╭─ Records to use

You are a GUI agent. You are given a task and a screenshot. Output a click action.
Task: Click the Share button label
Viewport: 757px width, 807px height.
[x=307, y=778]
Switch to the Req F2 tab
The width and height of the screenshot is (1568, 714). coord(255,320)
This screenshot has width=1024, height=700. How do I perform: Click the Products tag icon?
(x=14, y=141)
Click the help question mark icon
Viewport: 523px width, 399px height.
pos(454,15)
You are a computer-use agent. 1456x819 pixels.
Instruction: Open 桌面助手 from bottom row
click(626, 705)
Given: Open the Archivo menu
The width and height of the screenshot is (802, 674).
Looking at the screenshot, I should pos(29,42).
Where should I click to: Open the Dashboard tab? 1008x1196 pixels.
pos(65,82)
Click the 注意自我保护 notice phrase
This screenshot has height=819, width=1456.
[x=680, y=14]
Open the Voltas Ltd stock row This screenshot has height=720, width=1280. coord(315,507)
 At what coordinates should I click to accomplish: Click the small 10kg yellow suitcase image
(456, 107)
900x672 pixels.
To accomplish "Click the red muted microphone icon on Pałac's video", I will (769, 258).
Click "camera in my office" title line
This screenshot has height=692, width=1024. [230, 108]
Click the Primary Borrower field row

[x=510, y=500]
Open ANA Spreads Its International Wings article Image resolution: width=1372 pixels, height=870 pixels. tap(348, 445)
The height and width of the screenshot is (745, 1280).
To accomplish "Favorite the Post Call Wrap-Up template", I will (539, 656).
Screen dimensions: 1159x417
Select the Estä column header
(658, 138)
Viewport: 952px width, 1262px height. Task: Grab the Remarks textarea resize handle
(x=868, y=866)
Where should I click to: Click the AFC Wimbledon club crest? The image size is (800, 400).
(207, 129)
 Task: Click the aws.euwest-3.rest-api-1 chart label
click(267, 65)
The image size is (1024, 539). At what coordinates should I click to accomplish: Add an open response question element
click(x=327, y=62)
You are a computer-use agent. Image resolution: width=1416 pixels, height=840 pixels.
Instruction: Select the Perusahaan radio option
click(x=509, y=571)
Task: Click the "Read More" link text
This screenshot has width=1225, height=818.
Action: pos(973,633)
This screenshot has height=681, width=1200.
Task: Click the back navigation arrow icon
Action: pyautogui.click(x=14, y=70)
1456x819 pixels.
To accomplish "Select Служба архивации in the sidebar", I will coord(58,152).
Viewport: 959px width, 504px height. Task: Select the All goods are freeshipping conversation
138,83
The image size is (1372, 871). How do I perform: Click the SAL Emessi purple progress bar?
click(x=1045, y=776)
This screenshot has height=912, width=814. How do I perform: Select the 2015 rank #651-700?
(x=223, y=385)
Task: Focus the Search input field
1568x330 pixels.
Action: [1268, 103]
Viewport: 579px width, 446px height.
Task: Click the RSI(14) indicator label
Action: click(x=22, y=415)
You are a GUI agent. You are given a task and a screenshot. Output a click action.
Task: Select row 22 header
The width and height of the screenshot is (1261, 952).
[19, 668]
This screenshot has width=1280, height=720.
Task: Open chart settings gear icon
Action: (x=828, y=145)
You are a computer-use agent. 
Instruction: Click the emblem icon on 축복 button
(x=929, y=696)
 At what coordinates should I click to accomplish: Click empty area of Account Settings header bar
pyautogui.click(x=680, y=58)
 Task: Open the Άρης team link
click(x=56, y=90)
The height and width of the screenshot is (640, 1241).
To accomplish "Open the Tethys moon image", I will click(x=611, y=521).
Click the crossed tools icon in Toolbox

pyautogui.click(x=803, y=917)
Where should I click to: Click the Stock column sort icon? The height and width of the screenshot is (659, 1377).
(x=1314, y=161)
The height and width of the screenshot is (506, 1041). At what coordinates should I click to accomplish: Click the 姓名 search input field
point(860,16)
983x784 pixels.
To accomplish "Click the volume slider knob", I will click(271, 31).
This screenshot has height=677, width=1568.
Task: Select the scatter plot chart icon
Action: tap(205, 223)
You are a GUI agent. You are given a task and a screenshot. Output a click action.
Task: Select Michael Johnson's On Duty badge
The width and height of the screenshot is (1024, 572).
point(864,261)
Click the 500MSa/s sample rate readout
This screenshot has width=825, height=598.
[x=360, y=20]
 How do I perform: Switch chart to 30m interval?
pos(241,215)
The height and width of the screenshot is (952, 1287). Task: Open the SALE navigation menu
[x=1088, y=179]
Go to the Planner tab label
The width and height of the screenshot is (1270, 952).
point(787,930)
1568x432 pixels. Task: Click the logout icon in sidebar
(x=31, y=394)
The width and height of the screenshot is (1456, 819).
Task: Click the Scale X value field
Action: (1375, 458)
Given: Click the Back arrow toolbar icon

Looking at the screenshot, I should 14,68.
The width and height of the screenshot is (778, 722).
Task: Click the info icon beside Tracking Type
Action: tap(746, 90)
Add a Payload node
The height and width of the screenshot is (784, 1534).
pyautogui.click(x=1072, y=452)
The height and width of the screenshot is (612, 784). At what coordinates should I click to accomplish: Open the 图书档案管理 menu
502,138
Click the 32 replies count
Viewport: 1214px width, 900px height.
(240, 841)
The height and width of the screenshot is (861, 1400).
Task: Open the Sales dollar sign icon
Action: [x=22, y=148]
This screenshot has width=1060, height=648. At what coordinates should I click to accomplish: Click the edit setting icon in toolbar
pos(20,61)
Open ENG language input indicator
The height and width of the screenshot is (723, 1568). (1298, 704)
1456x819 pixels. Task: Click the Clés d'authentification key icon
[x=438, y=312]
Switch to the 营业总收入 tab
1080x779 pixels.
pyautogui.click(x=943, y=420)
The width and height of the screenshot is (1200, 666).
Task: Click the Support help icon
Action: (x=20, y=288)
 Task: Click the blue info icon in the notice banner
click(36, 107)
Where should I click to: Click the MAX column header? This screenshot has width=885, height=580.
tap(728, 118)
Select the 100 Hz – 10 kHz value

╰─

Replace "column header" with "table heading" in the lines that begin at the one containing "Open ENG language input indicator" and run through the last line, and give those lines again with nothing else changed.

■ Written answer ■
Open ENG language input indicator
The height and width of the screenshot is (723, 1568). (1298, 704)
1456x819 pixels. Task: Click the Clés d'authentification key icon
[x=438, y=312]
Switch to the 营业总收入 tab
1080x779 pixels.
pyautogui.click(x=943, y=420)
The width and height of the screenshot is (1200, 666).
Task: Click the Support help icon
Action: (x=20, y=288)
 Task: Click the blue info icon in the notice banner
click(36, 107)
Where should I click to: Click the MAX table heading? This screenshot has width=885, height=580.
tap(728, 118)
Select the 100 Hz – 10 kHz value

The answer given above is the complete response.